The prokaryotic biosphere in the interval between 4 and 2 bln years ago assumed a planetary character with inhabited shallow-water seas of the continental shelf and then spreading to continents (here Georgy Zavarzin is at one with Alexei Rozanov and believes that a thin layer of reduced rocks is sufficient for ultraviolet protection, and local high concentrations of oxygen shall appear on the Earth together with cyanobacterial mats, i.e. bacterial ecosystems based on cyanobacteria-the first organisms, which assimilated an oxygen photosynthesis). The same is testified by early (2.04 bln years) findings of eukaryote-like fossils (Pechengia melezhiki) on the Kola Peninsula.

The history of interrelations of our planet and the existing biosphere has been traced in detail by the prominent geologist Nikolai Dobretsov in the chapter "Correlations Between Irreversible and Recurrent Events of Deep-Laid Geotectonics of the Earth, Global Tectonics of Platforms and Key Moments of Biosphere Evolution". In his opinion, the evolution of the Earth as a planet is connected with a temperature drop of its depths and viscosity increase of its mantle. The process of heat transfer is unstable, as cyclic changes of temperature are observed against the background of gradual cooling down of the mantle.

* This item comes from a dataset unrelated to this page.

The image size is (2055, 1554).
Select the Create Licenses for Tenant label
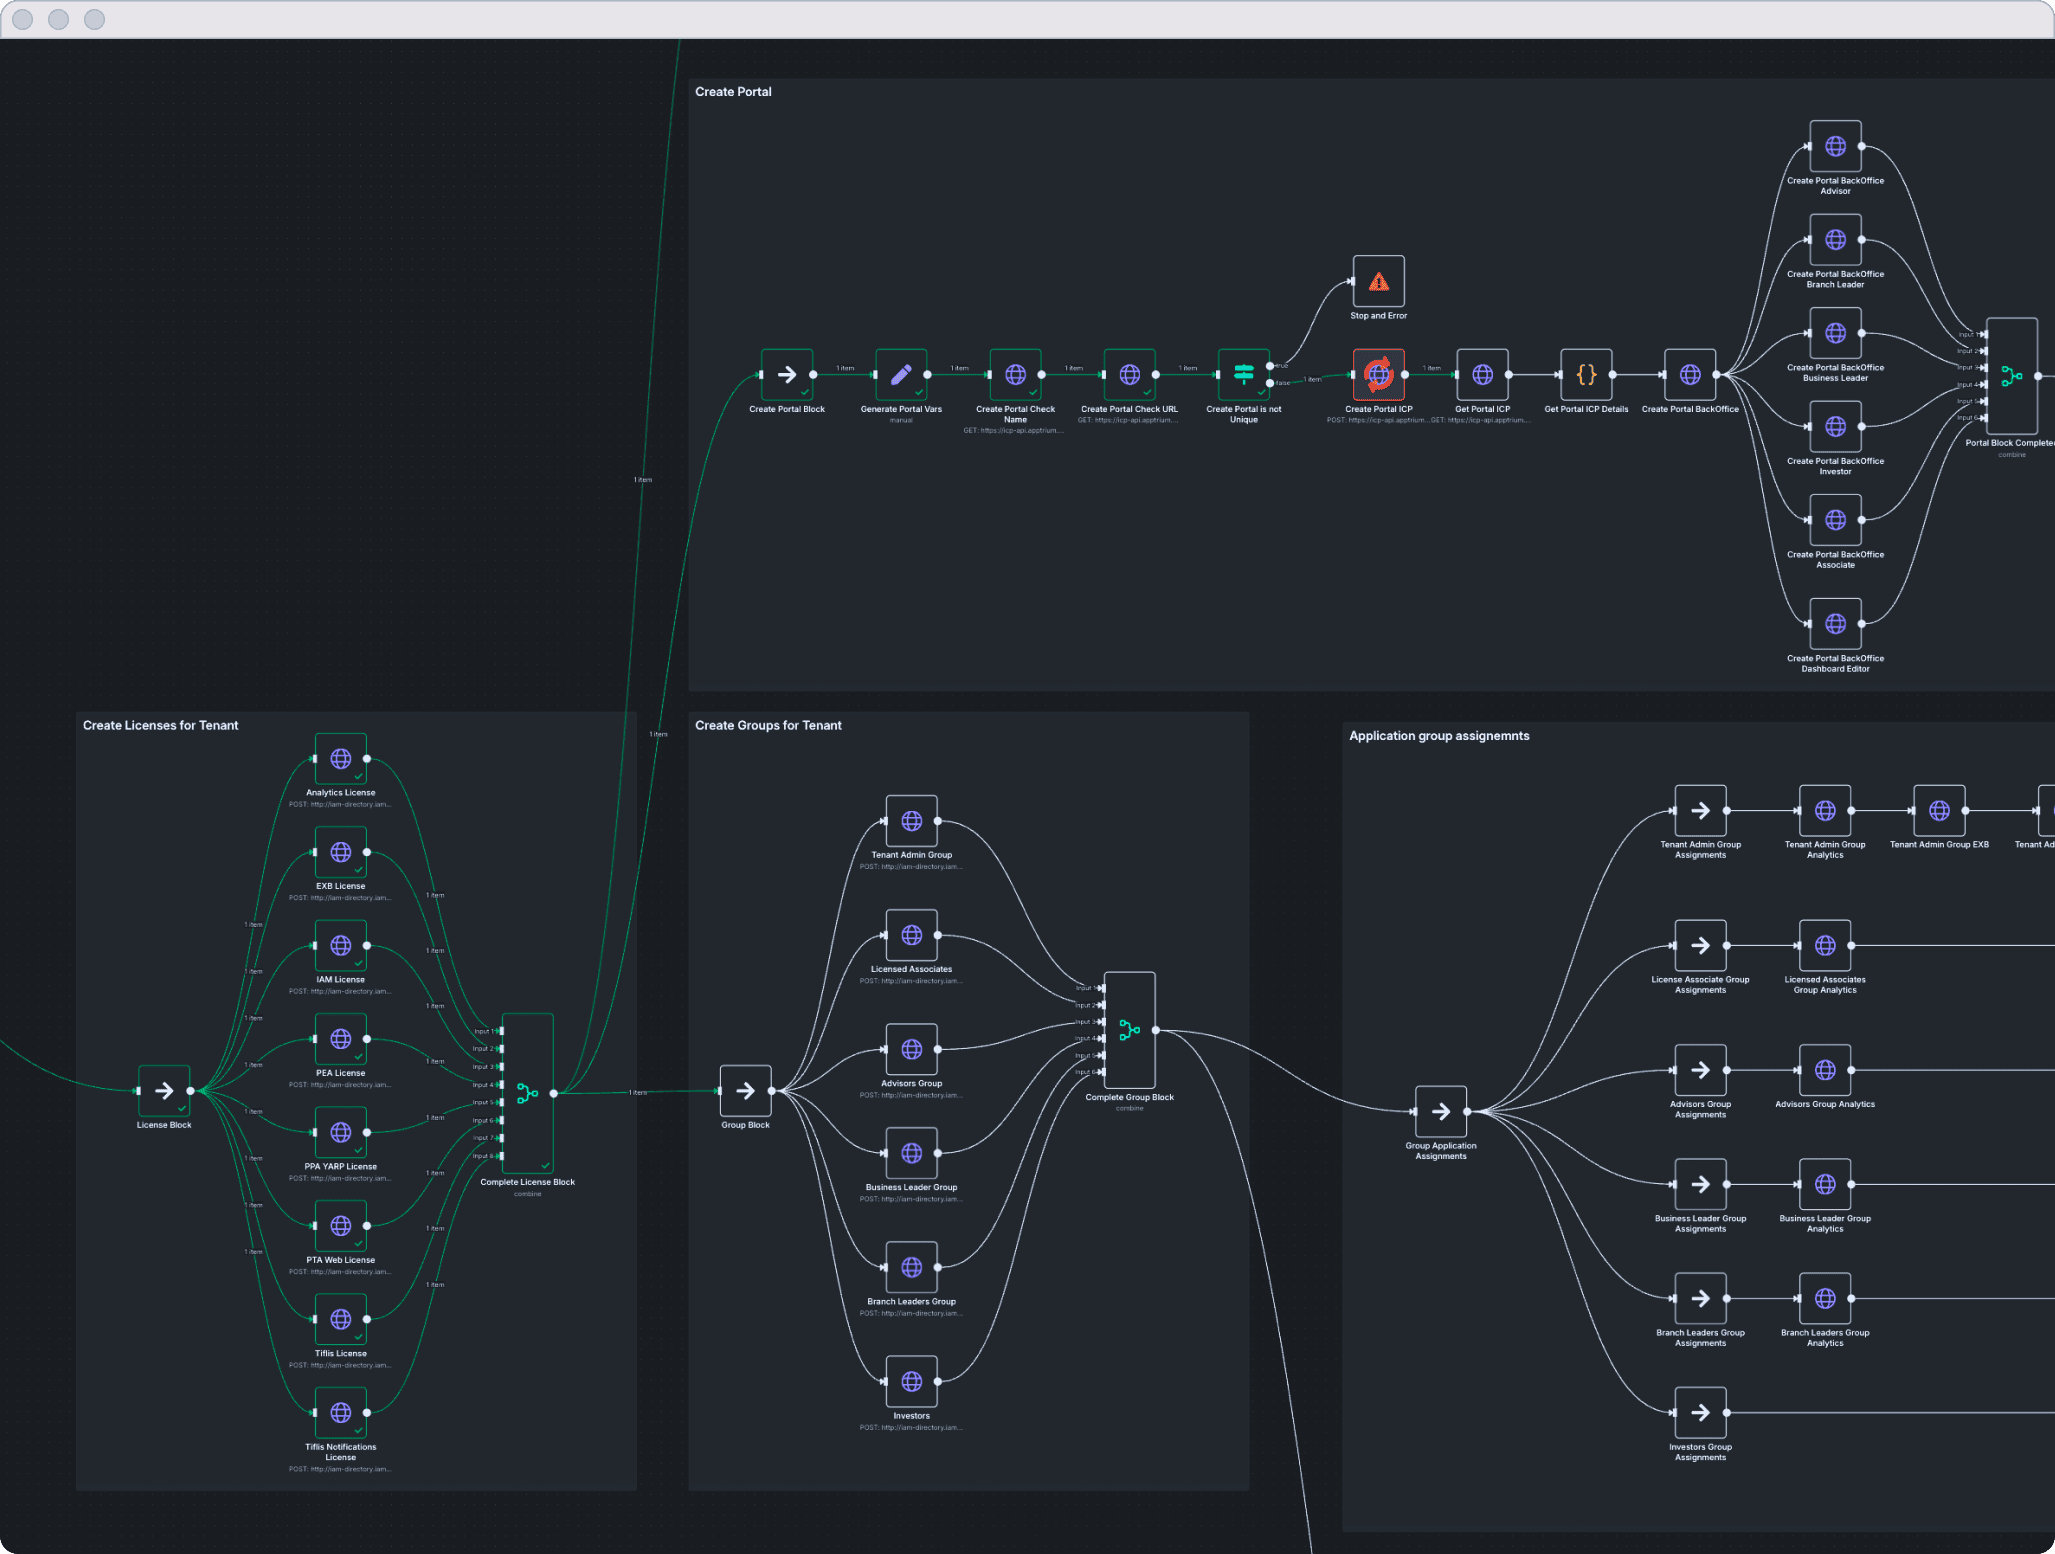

This determines respectively the peculiarities of tectonic plates (in particular, the Wilson cycle frequency, from formation to disintegration of supercontinents—Pangaea) and through volcanic activity contributes to global geochemical cycles, characteristic dynamics of glaciations, change of composition of eruptive rocks and, as a result, affects rates of biota evolution. In particular, frequency of global extinctions, beginning from the Cambrian/Ordovician and ending by the recent Cretaceous/Palaeogene, is well in keeping with the frequency of mantle plumes*** (through which the excessive heat in the mantle is released) calculated at the laboratory of Nikolai Dobretsov.

Biosphere cannot affect in any way the temperature periodicity of the mantle on our planet, but it can accelerate or decelerate extinction or overcome its consequences, reacting to these processes in its turn by evolution of species or reconstruction of ecosystems. As we come nearer to our time, the biodiversity grows and destructiveness of crises falls.

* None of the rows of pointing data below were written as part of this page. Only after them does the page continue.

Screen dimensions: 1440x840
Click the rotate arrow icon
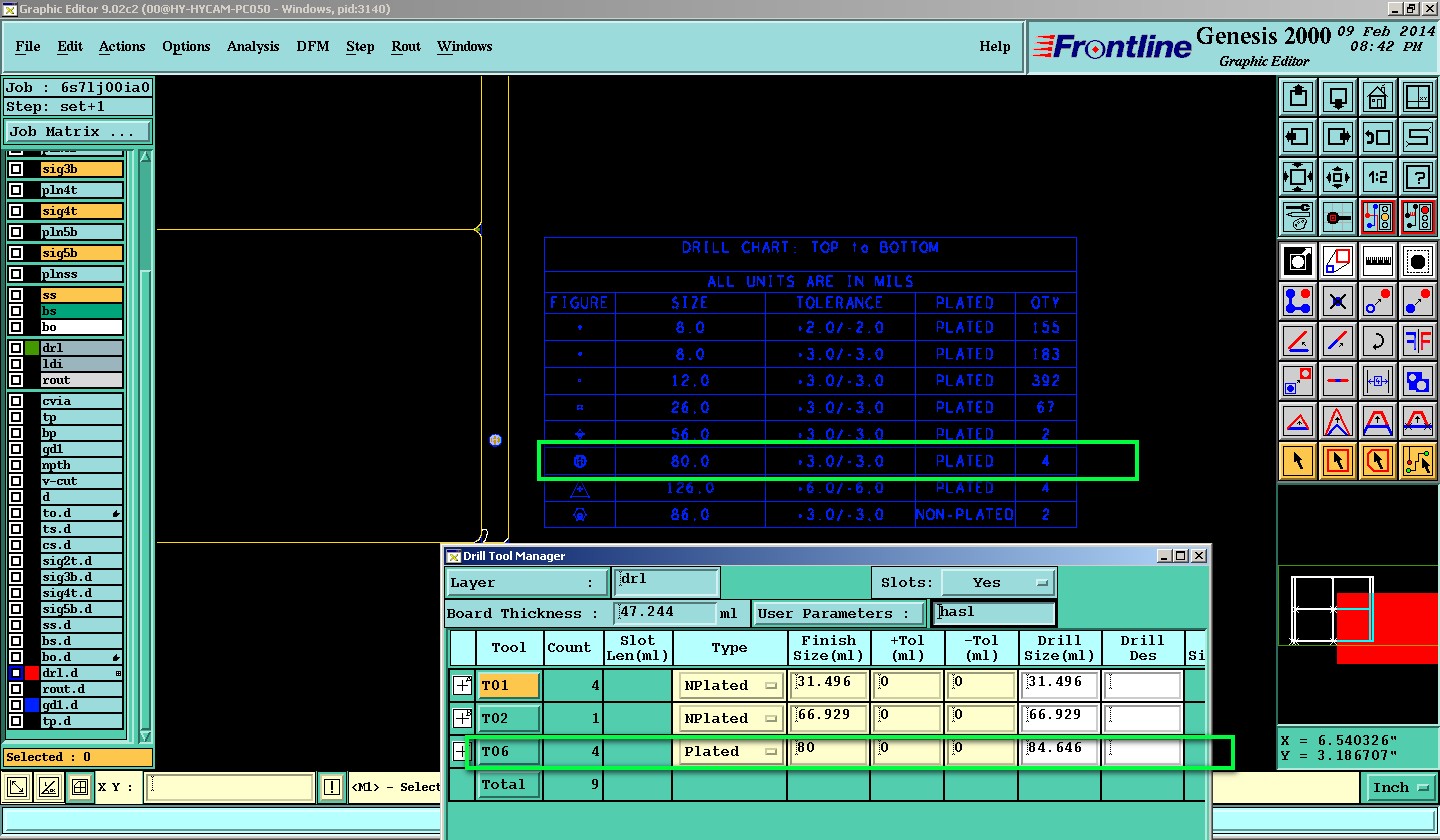[1378, 341]
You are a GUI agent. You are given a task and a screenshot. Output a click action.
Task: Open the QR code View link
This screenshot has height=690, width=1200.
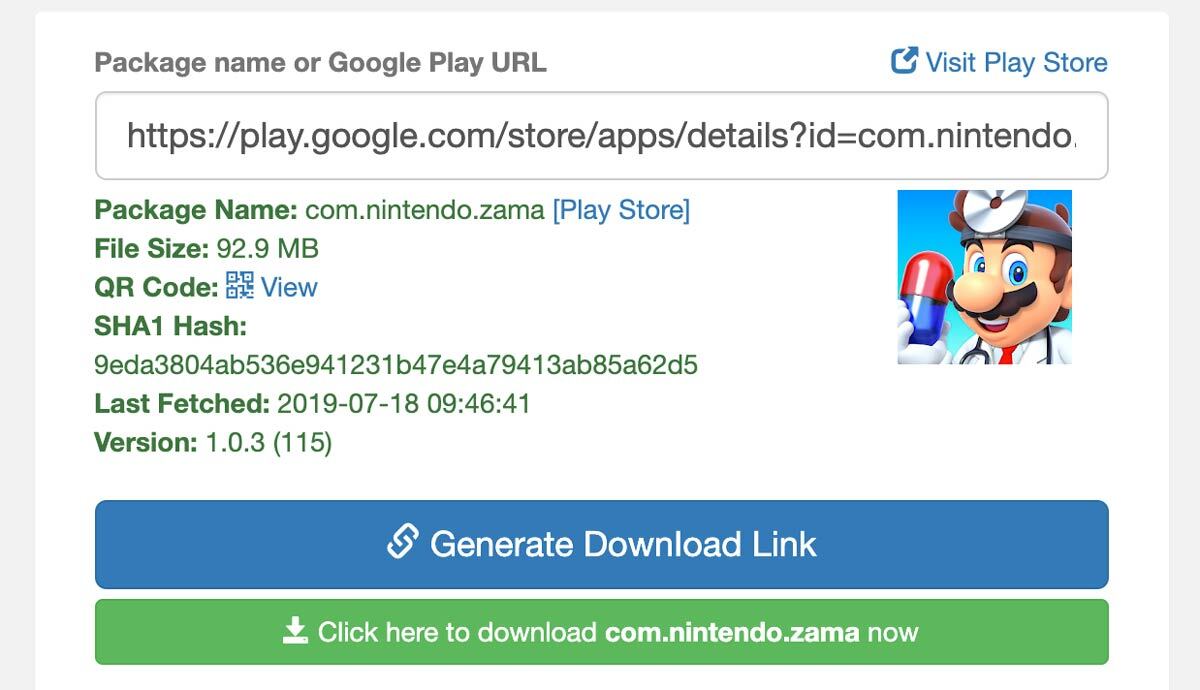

In short, a fairly consistent scenario can be drawn from the articles of different specialists included in the collection under consideration. Of course, not all problems have been solved (for example, it is not clear where had 4 bln year old rocks disappeared, if there remained cold areas on the ancient Earth). However, it means only one thing, i.e. there is a new direction of scientific studies, which require further experiments, and, accordingly, important discoveries are still ahead.

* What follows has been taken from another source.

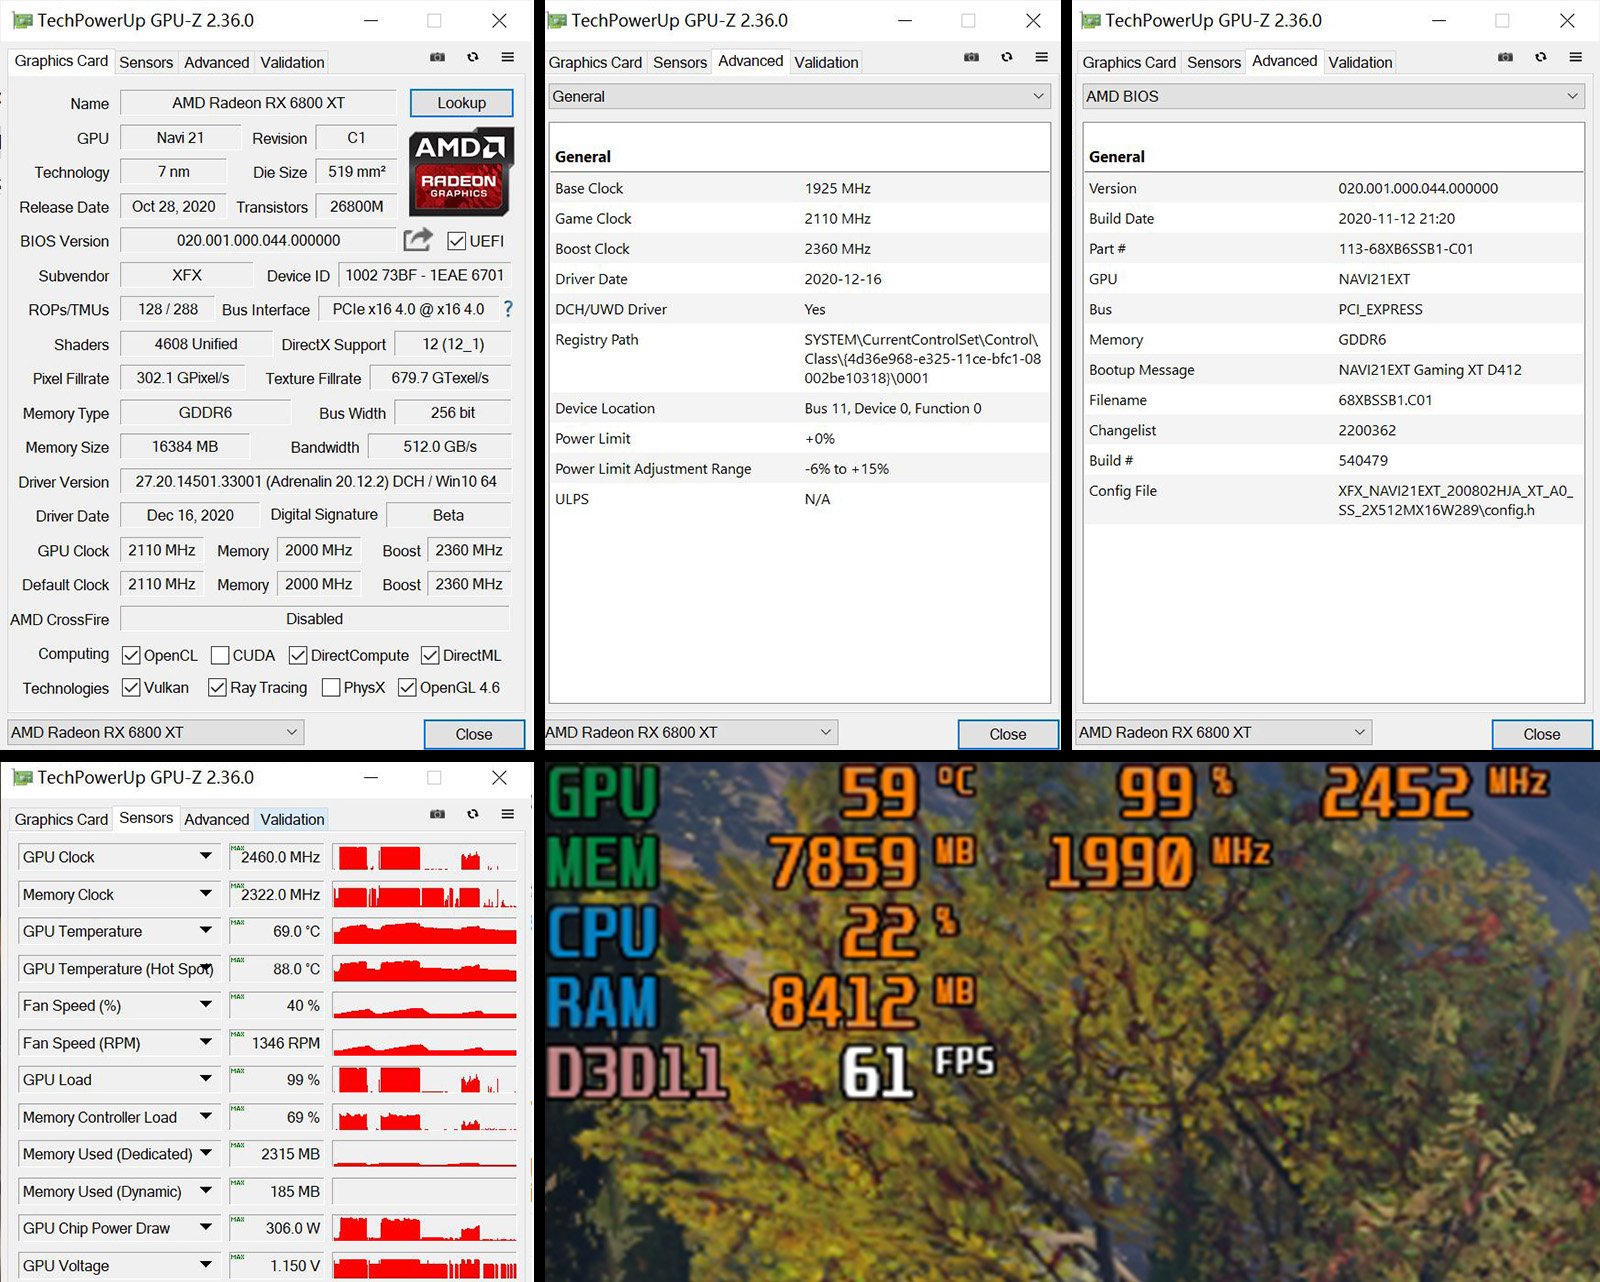Click the Lookup button

point(461,103)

* Pre-Cambrian covers a major part of the geological history of the Earth of approximately 4 bln years. -Ed.

** Fossilization is a complete or partial substitution of organic matter of dead organisms by inorganic compounds of the environment. -Ed.

*** Plume is a hot flow of the mantle substance, relatively independent of a general pattern of convective currents in the mantle. "Rising" from the core to the crust, it can change outlines of a continent, activate or create new volcanoes, etc.-Auth.